I grew to suspect that certain professors were on to us, and I wondered if they, too, were fakes. In classroom discussions, and even when grading essays, they seemed to favor us over the hard workers, whose patient, sedentary study habits, and sense that confusion was something to be avoided rather than celebrated, appeared unsuited to the new attitude of antic postmodernism that I had mastered almost without effort. To thinkers of this school, great literature was an incoherent con, and I—a born con man who knew little about great literature—had every reason to agree with them. In the land of nonreadability, the nonreader was king, it seemed. Long live the king.

This lucky convergence of academic fashion and my illiteracy emboldened me socially. It convinced me I had a place at Princeton after all. I hadn’t chosen it, exactly, but I’d be foolish not to occupy it. Otherwise I’d be alone.

Finally, without reservations or regrets, I settled into the ranks of Princeton’s Joy Division—my name for the crowd of moody avant-gardists who hung around the smaller campus theaters discussing, enjoying, and dramatizing confusion.
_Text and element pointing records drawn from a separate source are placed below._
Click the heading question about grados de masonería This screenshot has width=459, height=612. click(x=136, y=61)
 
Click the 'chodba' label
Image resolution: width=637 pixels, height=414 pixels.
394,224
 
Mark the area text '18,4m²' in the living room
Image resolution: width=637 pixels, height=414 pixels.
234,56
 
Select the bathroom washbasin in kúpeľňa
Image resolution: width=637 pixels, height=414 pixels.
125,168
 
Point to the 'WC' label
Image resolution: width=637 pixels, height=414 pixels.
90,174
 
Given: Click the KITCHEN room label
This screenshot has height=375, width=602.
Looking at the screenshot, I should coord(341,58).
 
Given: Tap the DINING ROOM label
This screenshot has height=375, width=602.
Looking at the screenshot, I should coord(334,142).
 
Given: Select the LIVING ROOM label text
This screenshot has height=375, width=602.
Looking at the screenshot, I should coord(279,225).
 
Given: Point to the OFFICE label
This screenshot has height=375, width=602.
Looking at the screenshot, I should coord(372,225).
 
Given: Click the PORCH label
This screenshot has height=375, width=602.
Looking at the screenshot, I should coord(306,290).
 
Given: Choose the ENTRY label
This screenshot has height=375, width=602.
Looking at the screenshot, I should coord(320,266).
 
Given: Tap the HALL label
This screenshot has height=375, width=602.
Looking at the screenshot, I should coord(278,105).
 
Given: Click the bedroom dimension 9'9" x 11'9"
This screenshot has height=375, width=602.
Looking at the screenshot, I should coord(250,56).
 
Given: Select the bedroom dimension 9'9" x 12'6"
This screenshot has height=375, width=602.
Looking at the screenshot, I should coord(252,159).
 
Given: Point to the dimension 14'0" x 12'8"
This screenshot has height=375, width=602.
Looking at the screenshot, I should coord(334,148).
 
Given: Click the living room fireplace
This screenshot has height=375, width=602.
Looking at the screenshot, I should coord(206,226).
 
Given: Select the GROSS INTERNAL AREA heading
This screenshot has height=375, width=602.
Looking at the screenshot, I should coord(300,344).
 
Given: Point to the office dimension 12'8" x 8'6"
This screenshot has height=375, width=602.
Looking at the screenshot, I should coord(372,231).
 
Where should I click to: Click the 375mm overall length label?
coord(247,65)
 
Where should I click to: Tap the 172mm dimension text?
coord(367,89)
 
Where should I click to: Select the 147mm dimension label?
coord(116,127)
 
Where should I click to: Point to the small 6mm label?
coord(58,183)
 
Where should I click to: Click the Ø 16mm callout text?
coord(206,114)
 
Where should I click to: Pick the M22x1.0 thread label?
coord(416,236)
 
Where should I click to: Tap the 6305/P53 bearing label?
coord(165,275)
One of their productions, which I assisted with, required the audience to contemplate a stage decorated with nothing but potted plants. Plants and Waiters, it was called. My friends and I stood snickering in the wings making bets on how long it would take people to leave. They, the “waiters,” proved true to form. They fidgeted but they didn’t flee. Hilarious.

And, for me, profoundly enlightening. Who knew that serious art could be like this? Who would have guessed that the essence of high culture would turn out to be teasing the poor saps that still believed in it? Certainly no one back in Minnesota. Well, the joke was on them, and I was in on it. I could never go back there now. It bothered me that I’d ever even lived there, knowing that people here on the great coast (people like me— the new, emerging me) had been laughing at us all along. But what troubled me more was the dawning realization that had I not reached Princeton, I might never have discovered this; I might have stayed a rube forever. This idea transformed my basic loyalties. I decided that it was time to leave behind the sort of folks whom I’d been raised around and stand—for better or for worse—with the characters who’d clued me in.